Sensory issues goes the same way. Like tantrums, these negative things are best handled not at the moment when they happen, but at the moment when they DON'T happen. When the children are happy and doing something else, that's the moment to handle sensory issues. Unfortunately, when children are happy, adults tend to forget about all the negative moments! So the children’s negative world is never connected to their positive world, and that's the problem.
It's normal for children to have sensory issues, that's expected, because they are not fully developed. I hate to see parents and educators spending time teaching their children to “handle” sensory issues. Sensory issues are not solved when they happen. Sensory issues are solve at the moment when they DON'T happen. The modulation goes in the opposite direction. It must always go in the direction of:
positive ---> negative
fun ---> not fun
known ---> unknown
Children need to be happy first. My daughter was afraid of noise.
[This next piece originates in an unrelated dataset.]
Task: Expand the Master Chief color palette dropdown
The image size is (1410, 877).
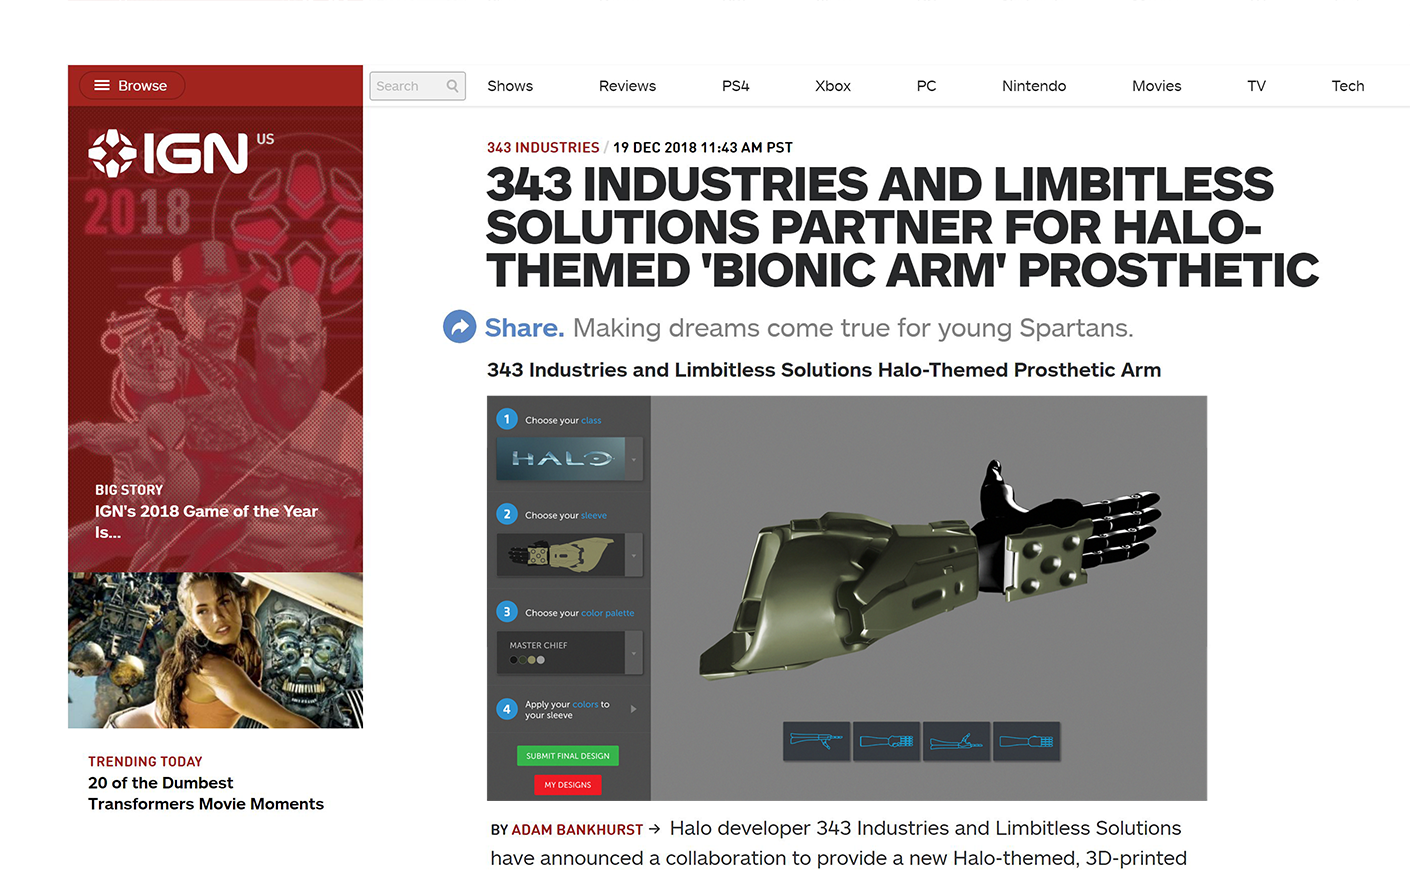Action: [x=634, y=652]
But when a classmate threw a birthday party at Chuck-E-Cheese’s (a children’s arcade game and food place), she learned to love the games and the noise. Same with her Halloween parties. As for food, what my wife does is to give to our children a glass of some green fruit/vegetable juice every day. The good thing about juice is that it is liquid: you can mix in any proportion of any ingredient, any time. So our children learned to adapt to all kinds of flavors and textures, and now virtually have no food choice issues. Again, it’s all about modulation: you modulate in new things into something that they are already familiar with. Liquid diet allows you that flexibility. We started early with the daily green juice habit, since our children’s early childhood.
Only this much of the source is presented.